En cas d’âge supérieur ou égal à 35 ans, d’indice de masse corporelle supérieur ou égal à 25 kg/m², de diabète chez au moins l’un des parents, d’antécédent personnel de diabète gestationnel ou d’enfant né macrosome, un test OMS ou une hyper­glycémie provoquée orale (HGPO) avec 75 g de glucose est réalisé(e) entre 26 et 28 SA, avec un diagnostic de diabète gestationnel en cas de glycémie à jeun supérieure ou égale à 0,92 g/L, et/ou glycémie à une heure post-charge supérieure ou égale à 1,8 g/L, et/ou glycémie à deux heures supérieure ou égale à 1,53 g/L.
En cas de biométries fœtales à plus du 97^e percentile ou d’hydramnios lors de l’échographie de 32 SA, une HGPO est réalisée avec les mêmes critères diagnostiques, si elle n’a pas été effectuée auparavant.

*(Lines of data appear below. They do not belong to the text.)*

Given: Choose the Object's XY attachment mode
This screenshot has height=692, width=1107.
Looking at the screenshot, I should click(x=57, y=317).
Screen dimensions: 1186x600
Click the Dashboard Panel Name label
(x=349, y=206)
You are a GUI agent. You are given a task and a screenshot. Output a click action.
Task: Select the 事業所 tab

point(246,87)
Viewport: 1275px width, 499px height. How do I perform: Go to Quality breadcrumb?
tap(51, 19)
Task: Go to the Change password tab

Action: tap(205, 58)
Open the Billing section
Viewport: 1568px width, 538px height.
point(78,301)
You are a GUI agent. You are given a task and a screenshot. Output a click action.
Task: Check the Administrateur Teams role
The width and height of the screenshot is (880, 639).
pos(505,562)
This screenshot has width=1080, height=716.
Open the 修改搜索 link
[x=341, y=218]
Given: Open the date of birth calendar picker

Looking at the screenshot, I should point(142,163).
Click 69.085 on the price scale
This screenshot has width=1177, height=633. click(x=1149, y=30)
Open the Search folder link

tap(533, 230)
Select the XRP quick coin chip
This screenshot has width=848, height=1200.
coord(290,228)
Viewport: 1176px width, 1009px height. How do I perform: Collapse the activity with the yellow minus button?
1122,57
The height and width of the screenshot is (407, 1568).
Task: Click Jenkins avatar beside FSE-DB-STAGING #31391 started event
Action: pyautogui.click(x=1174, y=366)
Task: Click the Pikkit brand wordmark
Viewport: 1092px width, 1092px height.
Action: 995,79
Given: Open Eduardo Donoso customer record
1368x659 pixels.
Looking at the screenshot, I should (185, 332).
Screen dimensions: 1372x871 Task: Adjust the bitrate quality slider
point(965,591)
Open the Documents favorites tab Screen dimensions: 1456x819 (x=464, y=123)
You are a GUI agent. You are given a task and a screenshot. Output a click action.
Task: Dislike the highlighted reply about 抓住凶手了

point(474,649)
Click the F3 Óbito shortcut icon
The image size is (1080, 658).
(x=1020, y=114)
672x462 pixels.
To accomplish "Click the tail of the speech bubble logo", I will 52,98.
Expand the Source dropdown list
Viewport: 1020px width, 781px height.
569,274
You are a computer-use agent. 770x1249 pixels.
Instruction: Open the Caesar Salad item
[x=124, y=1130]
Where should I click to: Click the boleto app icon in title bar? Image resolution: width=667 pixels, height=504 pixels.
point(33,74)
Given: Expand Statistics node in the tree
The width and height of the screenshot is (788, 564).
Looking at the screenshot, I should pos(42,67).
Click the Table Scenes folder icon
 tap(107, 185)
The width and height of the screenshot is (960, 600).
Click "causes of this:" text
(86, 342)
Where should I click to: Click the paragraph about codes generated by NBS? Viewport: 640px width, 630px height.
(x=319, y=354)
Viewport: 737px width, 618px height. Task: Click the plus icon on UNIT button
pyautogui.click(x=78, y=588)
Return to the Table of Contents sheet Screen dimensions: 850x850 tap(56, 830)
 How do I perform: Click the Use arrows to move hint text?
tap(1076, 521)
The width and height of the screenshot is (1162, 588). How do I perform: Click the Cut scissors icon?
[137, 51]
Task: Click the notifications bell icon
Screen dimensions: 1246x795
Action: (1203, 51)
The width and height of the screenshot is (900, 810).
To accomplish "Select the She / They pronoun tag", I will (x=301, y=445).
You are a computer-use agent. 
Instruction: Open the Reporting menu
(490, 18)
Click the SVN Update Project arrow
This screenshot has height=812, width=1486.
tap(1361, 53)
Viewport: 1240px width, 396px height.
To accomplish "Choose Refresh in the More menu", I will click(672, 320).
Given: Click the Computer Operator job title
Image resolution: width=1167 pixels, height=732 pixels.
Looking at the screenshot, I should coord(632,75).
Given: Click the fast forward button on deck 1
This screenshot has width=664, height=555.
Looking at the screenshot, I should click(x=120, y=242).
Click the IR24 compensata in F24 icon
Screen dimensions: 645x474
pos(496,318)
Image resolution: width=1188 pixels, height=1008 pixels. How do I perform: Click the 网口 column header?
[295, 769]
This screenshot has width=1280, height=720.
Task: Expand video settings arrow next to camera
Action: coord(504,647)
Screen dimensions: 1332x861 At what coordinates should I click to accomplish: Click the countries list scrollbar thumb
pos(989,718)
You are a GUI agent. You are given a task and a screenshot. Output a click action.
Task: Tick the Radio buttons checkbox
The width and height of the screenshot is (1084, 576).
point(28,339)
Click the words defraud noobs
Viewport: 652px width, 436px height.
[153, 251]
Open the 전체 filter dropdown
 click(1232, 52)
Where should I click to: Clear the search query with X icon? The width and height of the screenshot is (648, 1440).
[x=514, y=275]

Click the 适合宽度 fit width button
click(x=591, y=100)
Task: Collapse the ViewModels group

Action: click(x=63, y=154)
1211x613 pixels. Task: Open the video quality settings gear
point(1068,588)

En cas de rhésus maternel négatif ou d’antécédent de transfusion, un nouveau dépistage des agglutinines irrégulières est réalisé entre 26 et 28 SA.
En cas de rhésus maternel négatif et de fœtus connu rhésus positif après détermination du génotype fœtal ou en cas d’absence de détermination du rhésus fœtal, une injection prophylactique de 300 μg d’immunoglobulines anti-D est nécessaire à 28 SA, après information de la patiente sur les bénéfices et risques attendus de ce traitement, qui est un produit dérivé du sang.

La vaccination contre la grippe saisonnière pour les femmes enceintes est recommandée, quel que soit le trimestre de la grossesse.
L’administration d’un vaccin contre le Covid-19 selon le schéma vaccinal prévu est possible et recommandée, quel que soit le terme de la grossesse.
La vaccination contre la coqueluche est recommandée lors de chaque grossesse entre 20 et 36 SA. Elle a pour objectif de renforcer la protection des nouveau-nés et des nourrissons. En l’absence de vaccination de la femme enceinte pendant la grossesse, elle reste recommandée pour la mère en post-partum immédiat ainsi que pour l’entourage du nouveau-né (parents, fratrie, grands-­parents), conformément à la stratégie du cocooning.

Pendant la grossesse, le placenta libère de l’ADN fœtal dans le sang maternel. Si l’ADN provenant du chromosome 21 est présent en quantité anormalement élevée, celasignifie que le fœtus a une forte probabilité d’avoir une trisomie 21. La patiente doit être adressée à un centre de diagnostic prénatal. Si le test est négatif, aucun examen supplémentaire n’est nécessaire.
Les indications de prise en charge par l’Assurance maladie du DPNI sont les suivantes :

• risque combiné compris entre 1/51 et 1/1 000 (pour les marqueurs sériques du 1^er ou du 2^e trimestre) ;

• grossesse multiple ;
• antécédent de grossesse avec trisomie 21 ;
• après conseil génétique, si l’un des parents est porteur d’une translocation robertsonienne impliquant un chromosome 21.

Toute patiente peut, si elle le souhaite, bénéficier du DPNI mais, en dehors de ces indications, il n’est pas remboursé par l’Assurance maladie.